Taranaki Daily News

Bennett: Helped by the wonder of invention

- JOE BENNETT

‘Groping back to bed after a piss’ is the first line of a poem. One senses, does one not, that it may not be a poem of a romantic nature. And as so often in this column it is by Larkin, Philip Larkin, prince of grumps.

Larkin wrote of how things are. He did not pretend that we stride the corridors of life with head held high and virtue blazing, sure of aim and firm of purpose. Rather he knew we grope in the darkness, stubbing toes and dry of mouth, fogged with sleep and weak of flesh. And I for one appreciate his honesty. It was Dr Johnson who said there are only two reasons to read: the better to enjoy life or the better to endure it. Larkin provides a double bull’s eye. To read him is to delight in his honesty, but also to know you’re not alone.

This poem came to mind because I got a gift. It was an invention that I had not known existed. Had you told me of it two weeks ago I’d have doubted you. But now all I can say is that this may not be an age of miracles but it is an age of wonders. And to introduce this wonder, indulge me with the following scenario. You are in bed. It is the middle of the night, the hours of deepest black. You are sunk in sleep, lost to the world, and riding the muscled donkey of your dreams. Some people insist they’re not imaginativ­e.

They cannot make a story up, they say, or paint a picture. But free them from the straitjack­et of wakefulnes­s and how their minds go to it. What tales they tell, what images they paint. The greatest show on earth, said Robert Graves, and given rag-cheap. Inside your dream you roll to ease the pressure on a shoulder, and as you roll you almost break the surface of your sleep. And you hear, from the outer edge of consciousn­ess, a squeak. ‘Hello,’ it says. ‘Don’t mind me. Go back to sleep. It really doesn’t matter. I’m sorry I spoke.’ It is, of course, the body’s jester speaking. Its most amusing organ. The bladder. You drop back down towards the warm embrace of inky nothingnes­s. But even as you drop, ‘Hello,’ it says again. ‘I hope I’m not interrupti­ng anything. I mean it’s nothing urgent, but in your own time, when it suits you, if you wouldn’t mind.’

And that’s that. The bladder’s like a distant phone that rings and rings and rings. You know that in the end you’ll have to go and answer it. My father kept a potty under the bed. Constable Rees in Under Milk Wood had his helmet. But in these days of indoor bathrooms you go for a little walk.

You heave yourself from the cocoon of bed linen and find the way, as Larkin said, by groping. The geography’s familiar but we are visual creatures and in the dark even the known becomes hazardous. You’d like to turn the light on but dread the spearing photons. You’d reel from their assault. You’d groan and shield your eyes. Worse still they’d wake your system, would startle it into a daylight mode. And then you’d lose an hour, two hours perhaps, inviting sleep back down. And in those hours what thoughts might stir and swell until they blocked all hope of sleep and cruel morning edged the curtains? So the light stays off. You grope your way to the bathroom and ... but soft, what light from yonder bathroom breaks?

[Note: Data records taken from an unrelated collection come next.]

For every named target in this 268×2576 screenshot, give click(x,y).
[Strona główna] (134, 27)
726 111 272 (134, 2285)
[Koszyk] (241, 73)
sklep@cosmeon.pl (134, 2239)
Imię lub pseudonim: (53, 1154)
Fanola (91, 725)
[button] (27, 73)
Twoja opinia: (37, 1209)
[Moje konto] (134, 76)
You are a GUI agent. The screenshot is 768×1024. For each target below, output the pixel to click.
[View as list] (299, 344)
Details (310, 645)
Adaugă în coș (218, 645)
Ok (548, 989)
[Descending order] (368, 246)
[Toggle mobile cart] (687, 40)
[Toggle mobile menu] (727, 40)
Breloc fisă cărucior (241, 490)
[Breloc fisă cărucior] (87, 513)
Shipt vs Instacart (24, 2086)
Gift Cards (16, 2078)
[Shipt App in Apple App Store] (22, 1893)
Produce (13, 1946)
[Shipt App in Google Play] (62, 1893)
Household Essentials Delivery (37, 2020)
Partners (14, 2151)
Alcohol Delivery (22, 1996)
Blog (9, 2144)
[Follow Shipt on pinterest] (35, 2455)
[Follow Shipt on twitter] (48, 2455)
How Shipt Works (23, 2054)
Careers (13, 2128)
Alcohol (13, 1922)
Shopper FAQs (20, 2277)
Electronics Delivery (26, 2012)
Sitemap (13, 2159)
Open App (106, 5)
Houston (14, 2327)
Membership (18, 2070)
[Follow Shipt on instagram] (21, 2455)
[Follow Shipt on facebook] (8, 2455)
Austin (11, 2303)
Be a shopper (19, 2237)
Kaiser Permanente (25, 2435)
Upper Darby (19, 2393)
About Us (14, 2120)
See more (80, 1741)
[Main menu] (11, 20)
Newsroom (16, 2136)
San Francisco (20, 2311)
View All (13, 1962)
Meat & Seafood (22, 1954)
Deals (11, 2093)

The toilet bowl is glowing, is giving off a soft blue light, enough to steer your path but not enough to wake you out of bleariness.

It is as if the house has known you purpose. The toilet bowl is glowing, is giving off a soft blue light, enough to steer your path but not enough to wake you out of bleariness. The porcelain looks like disembodie­d plasma, or something that might run a planet in Doctor Who, a futuristic oracle. It seems a miracle. It is a wonder.

You bend to look. Something’s clipped to the porcelain rim. Inside the bowl’s a little plastic bulb, immune to flushing or alternativ­e assault; outside the bowl, but linked to it, a motion sensor. It detects your lumbering befogged approach and lights your way to accurate relief. And when you go it turns itself back off.

Who thought of this device? Who had it patented and manufactur­ed? Whose destiny depends on it? Who bloody cares? For now, with a mind astonished at the way the world can seem to be advancing while staying just the same, you reach for the arm of Philip Larkin, prince of grumps, and grope your way to bed.